DRYWALL FINISHING & TEXTURING
Anybody who has ever watched a professional Drywall Finisher will tell you that it's a piece of cake. Anybody who has ever tried to finish drywall themselves, however, will tell you that's not true. Finishing drywall is much like sculpting; it takes tremendous amount of time, patience, and practice to master. Not to mention the right tools and a great teacher!
THE STEP-BY-STEP PROCESS
Drywall professionals have codified a set of professional standards that breaks the process of finishing drywall into five distinct levels.
Level 0 implies that no finishing of any type has been done. The drywall is only fastened to the walls or ceiling.
This level means that your drywall joint tape has been embedded in joint compound, and nothing more.
This next level means that you have skimmed a thin coat of joint compound over the tape and covered the drywall screw holes. You can stop at this level if you intend to cover with tile.
For this stage, you apply a coat of joint compound to the tape and screws. Walls that will receive a heavy texture, such as knockdown texture, can end at this level. It would be pointless to progress beyond this level, since texturing is rougher than level 3.

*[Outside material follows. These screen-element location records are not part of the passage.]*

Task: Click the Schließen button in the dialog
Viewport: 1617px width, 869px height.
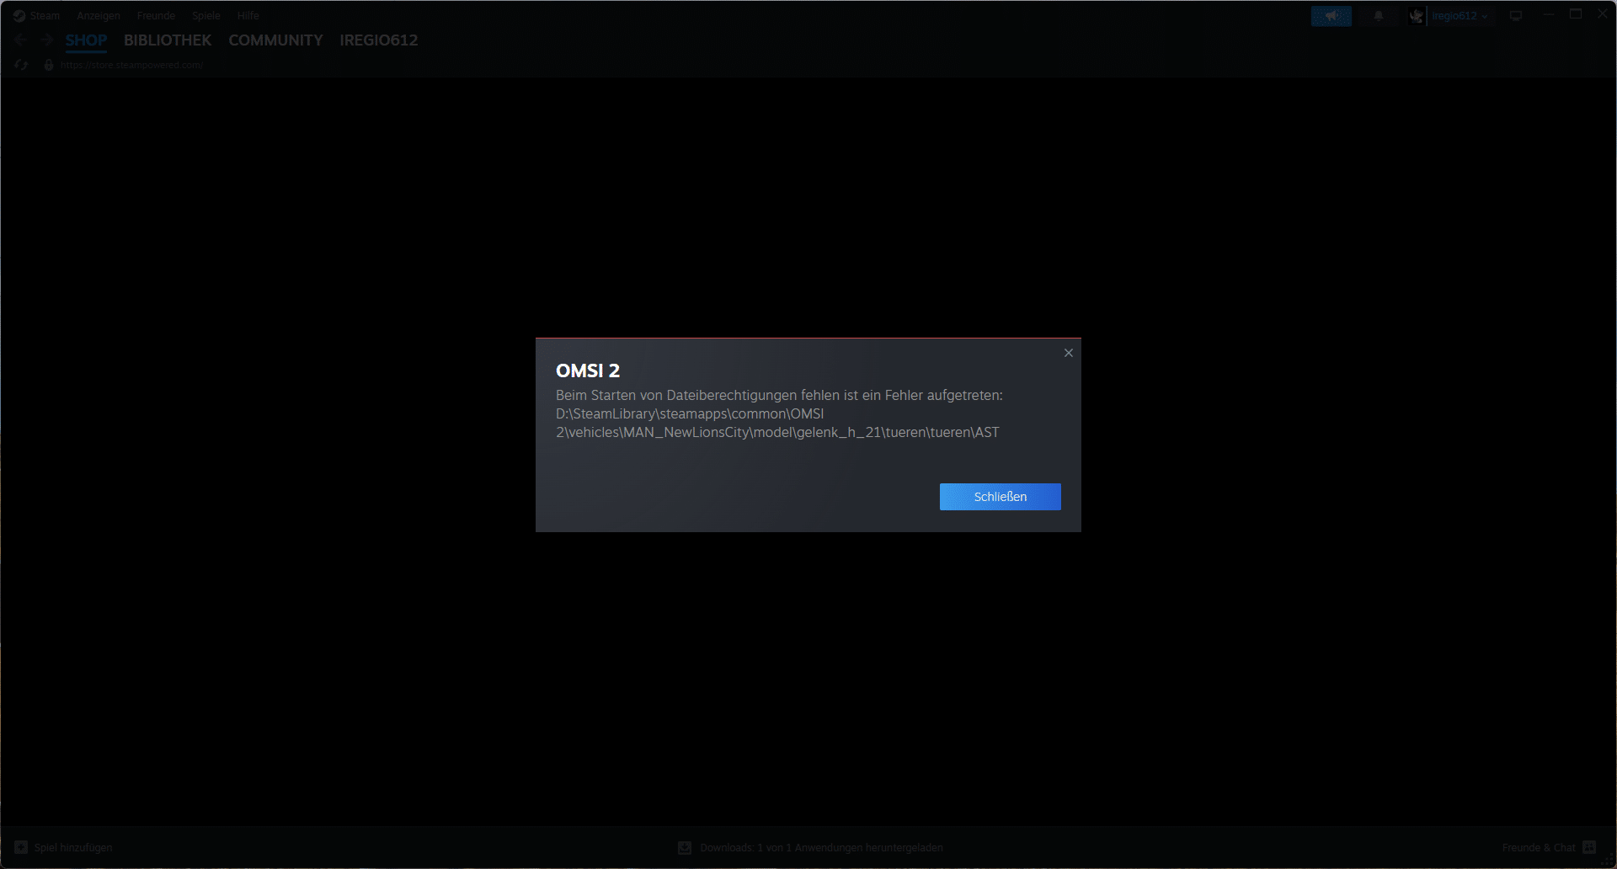Action: coord(1000,497)
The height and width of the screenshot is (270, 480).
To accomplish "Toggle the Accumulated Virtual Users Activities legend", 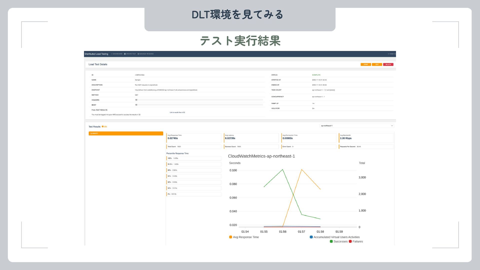I will [311, 237].
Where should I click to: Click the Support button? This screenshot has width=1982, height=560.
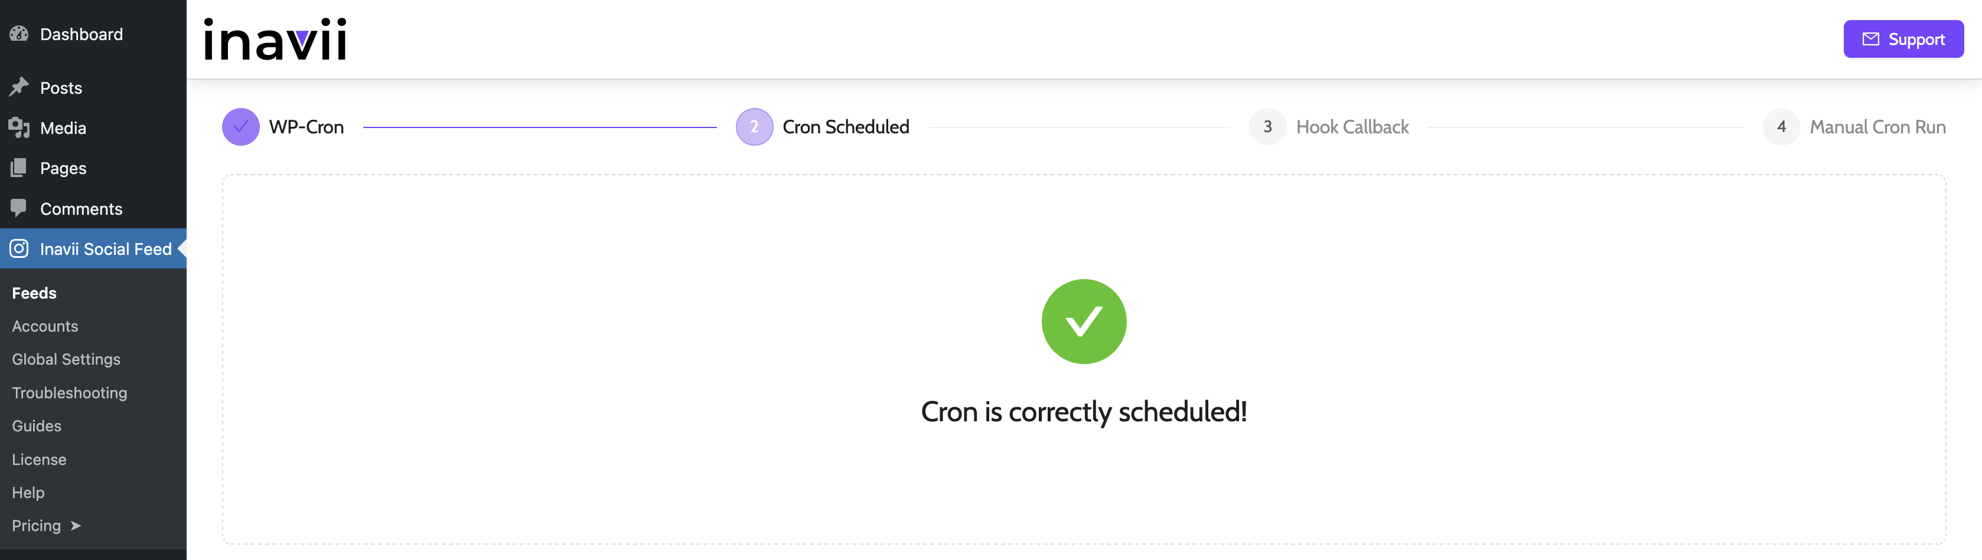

This is the classic drywall finish. Here, you apply another coat of joint compound to the tape and screws and sand the dried compound.
The highest possible level of drywall finishing involves applying a skim coat, if applicable.
DIFFERENT TEXTURE FINISHES
The popcorn texture is generally reserved for ceilings. It works very well for covering uneven ceiling tiles or other flaws which are not easily repairable. One of the drawbacks to using this texture is that it is difficult to remove. It is applied with a compressor and texture sprayer.
The orange peel finish is one of the most common of drywall finishes in residential construction and remodeling. One of the features that drywall contractors like about it is that you just spray it on and let it dry. No additional labor steps are required, verses many other finishes that require extra labor. It is applied with drywall mud being sprayed on using an air compressor and a special nozzle.
To create a knockdown finish, drywall mud is sprayed on the drywall, but the droplets are significantly larger than the droplets of an orange peel finish. After the droplets or globules have slightly dried a drywall knife is run across the tops of these droplets knocking them partially down, thus generating a knock down finish.
The stomp brush technique involves dunking a large brush in a bucket of drywall mud, pressing it against the ceiling, then sharply pulling it back down to create a distinctive, ridged texture. Also called “slap brush” texture, the application tends to be somewhat random, as the point is to create a unique surface.
Hawk and Trowel
Hawk and trowel texture can be described as layers of drywall mud flowing over other layers of drywall mud. It can resemble waves in water or more random circles of mud. The variation of texture style is controlled much by the thickness of the material used. This texture is done by hand and can vary among the tradesmen.